Ashley Bryan’s life story is among the most extraordinary in American arts and letters. The son of West Indian immigrants from Antigua, Bryan was raised in the Bronx. After serving in a segregated Army unit in World War II, he completed a degree at the Cooper Union Art School and pursued a doctorate in philosophy […]
By Yankee Magazine
Oct 30 2015
Bryan holds a stained-glass sculpture made by one of his students; the pieces are adhered with papier-mâché, a technique that Bryan developed.Photo Credit : Sean Alonzo Harris
Ashley Bryan’s life story is among the most extraordinary in American arts and letters. The son of West Indian immigrants from Antigua, Bryan was raised in the Bronx. After serving in a segregated Army unit in World War II, he completed a degree at the Cooper Union Art School and pursued a doctorate in philosophy at Columbia University. On the first of two Fulbright trips to Europe, Bryan made drawings of the master cellist Pablo Casals.
In the 1960s, Bryan met Jean Karl, an editor at Atheneum Books, who encouraged him to try illustration. He went on to create a canon of contemporary children’s literature: brilliant retellings of African and West Indian tales illustrated with colorful images. In 1973 he joined the faculty of Dartmouth College.
Maine has been a centering place for Bryan since 1946, when he attended the first summer session of the Skowhegan School of Painting and Sculpture. On trips to the Mount Desert Island region, he discovered Islesford, a tightly knit community of fishermen and their families. The island has embraced its renowned artist with full-scale affection. The Islesford School was renamed the Ashley Bryan School in 2012. In 2013, Bryan’s extraordinary sea-glass renderings of Bible stories were installed in Islesford Congregational Church.

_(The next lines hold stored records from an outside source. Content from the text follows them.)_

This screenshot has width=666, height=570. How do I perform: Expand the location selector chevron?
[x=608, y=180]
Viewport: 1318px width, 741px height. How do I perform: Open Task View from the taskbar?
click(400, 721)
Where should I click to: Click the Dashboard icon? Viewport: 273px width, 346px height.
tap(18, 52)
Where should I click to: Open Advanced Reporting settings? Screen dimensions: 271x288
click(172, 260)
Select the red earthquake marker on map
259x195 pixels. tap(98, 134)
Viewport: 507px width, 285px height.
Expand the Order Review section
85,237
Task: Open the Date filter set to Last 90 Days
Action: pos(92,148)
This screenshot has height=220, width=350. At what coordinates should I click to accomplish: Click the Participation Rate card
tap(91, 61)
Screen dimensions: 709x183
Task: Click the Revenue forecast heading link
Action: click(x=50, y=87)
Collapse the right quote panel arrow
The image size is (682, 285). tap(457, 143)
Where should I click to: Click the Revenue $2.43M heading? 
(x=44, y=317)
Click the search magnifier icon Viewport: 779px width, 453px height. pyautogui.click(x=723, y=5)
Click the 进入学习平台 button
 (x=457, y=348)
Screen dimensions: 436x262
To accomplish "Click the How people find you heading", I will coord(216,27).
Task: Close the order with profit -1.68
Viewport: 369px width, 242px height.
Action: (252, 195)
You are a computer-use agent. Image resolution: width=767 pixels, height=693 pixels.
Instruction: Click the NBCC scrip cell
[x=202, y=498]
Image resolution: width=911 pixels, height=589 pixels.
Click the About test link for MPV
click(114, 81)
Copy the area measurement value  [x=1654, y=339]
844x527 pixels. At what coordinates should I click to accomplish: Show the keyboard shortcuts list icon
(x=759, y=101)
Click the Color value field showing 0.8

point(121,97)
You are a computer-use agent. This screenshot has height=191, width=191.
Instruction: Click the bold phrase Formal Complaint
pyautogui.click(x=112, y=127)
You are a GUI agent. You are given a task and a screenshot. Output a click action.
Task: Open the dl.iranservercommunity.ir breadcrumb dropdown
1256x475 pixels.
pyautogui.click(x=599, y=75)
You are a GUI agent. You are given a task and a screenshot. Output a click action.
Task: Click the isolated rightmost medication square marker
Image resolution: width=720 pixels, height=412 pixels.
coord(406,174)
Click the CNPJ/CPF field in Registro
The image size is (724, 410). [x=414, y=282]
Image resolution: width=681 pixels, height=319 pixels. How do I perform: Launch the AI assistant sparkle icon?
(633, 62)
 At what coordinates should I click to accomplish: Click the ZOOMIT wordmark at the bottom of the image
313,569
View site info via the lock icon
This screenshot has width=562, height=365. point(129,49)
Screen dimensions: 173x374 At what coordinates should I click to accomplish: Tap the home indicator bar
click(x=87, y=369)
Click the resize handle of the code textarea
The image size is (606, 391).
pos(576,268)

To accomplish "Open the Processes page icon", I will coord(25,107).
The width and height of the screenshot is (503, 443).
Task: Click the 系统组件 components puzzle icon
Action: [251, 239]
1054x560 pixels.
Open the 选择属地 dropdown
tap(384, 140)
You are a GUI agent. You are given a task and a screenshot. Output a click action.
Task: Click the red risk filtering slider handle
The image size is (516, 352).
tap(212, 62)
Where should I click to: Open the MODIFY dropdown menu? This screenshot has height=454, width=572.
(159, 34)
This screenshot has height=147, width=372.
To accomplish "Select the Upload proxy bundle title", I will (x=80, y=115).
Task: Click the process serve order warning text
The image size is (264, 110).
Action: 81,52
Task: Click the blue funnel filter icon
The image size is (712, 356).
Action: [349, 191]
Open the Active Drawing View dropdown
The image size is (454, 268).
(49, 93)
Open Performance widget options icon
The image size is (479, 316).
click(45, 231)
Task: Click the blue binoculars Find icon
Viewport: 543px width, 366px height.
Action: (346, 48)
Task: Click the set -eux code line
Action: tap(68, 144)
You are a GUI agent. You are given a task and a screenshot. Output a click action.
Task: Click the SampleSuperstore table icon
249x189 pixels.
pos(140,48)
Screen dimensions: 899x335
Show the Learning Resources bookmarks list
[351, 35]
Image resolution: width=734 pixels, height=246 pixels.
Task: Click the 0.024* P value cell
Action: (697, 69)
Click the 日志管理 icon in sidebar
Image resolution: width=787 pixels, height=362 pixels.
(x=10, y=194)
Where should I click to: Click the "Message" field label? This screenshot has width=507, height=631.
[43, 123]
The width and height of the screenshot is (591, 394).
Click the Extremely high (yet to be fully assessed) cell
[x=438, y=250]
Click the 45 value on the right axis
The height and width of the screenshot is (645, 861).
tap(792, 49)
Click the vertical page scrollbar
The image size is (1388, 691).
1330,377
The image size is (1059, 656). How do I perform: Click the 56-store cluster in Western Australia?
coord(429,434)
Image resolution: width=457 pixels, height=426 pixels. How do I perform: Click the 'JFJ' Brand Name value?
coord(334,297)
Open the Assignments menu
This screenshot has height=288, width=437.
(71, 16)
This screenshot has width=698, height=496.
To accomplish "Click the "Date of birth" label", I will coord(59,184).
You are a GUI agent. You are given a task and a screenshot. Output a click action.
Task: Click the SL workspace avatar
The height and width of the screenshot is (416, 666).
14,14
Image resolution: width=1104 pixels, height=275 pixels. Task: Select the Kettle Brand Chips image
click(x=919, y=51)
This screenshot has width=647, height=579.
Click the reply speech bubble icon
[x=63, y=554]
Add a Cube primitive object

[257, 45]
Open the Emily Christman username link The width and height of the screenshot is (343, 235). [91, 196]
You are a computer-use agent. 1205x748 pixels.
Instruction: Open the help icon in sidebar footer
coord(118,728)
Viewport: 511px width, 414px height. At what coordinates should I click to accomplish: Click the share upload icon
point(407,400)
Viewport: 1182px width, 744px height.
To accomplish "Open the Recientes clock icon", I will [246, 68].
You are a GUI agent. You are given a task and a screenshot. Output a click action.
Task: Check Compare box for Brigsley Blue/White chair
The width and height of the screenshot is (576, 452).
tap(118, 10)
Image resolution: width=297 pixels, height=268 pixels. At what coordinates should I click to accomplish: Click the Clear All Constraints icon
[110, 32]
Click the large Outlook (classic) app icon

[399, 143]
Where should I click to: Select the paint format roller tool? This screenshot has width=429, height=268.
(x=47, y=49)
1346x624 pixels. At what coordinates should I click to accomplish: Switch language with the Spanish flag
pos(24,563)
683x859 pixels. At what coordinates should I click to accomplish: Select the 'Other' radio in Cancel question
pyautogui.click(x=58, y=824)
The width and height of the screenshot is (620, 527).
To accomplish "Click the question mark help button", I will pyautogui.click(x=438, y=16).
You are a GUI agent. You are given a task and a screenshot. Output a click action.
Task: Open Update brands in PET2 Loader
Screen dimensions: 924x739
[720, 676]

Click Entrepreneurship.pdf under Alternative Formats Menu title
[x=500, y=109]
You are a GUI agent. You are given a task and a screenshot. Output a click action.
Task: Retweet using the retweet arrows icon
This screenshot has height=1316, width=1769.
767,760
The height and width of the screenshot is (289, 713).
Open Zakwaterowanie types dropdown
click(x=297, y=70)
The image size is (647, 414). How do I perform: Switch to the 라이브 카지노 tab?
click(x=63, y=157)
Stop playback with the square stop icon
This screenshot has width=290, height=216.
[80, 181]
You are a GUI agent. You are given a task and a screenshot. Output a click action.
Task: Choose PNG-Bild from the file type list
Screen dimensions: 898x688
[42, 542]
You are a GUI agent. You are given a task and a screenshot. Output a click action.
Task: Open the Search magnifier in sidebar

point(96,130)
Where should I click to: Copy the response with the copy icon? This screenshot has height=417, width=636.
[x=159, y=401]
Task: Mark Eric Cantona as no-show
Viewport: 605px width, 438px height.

Reports of Bryan’s travels and honors appear regularly in the Cranberry Isles column of the Mount Desert Islander news-paper. An entry might read: “Ashley Bryan has just returned from South Africa, where he helped open a new school,” or “Bryan was recently honored as a Library Lion by the New York Public Library.” (Fellow recipients in 2008 were playwright Edward Albee, screenwriter Nora Ephron, and novelist Salman Rushdie.)
Today, at age 92, Bryan continues to make news. The Maine College of Art awarded him an honorary degree at its May commencement. And from July through October 2015, the Wendell Gilley Museum in Southwest Harbor, Maine, will host an exhibition, A Visit with Ashley Bryan, mounted by the Ashley Bryan Center, an organization dedicated to celebrating his life and work.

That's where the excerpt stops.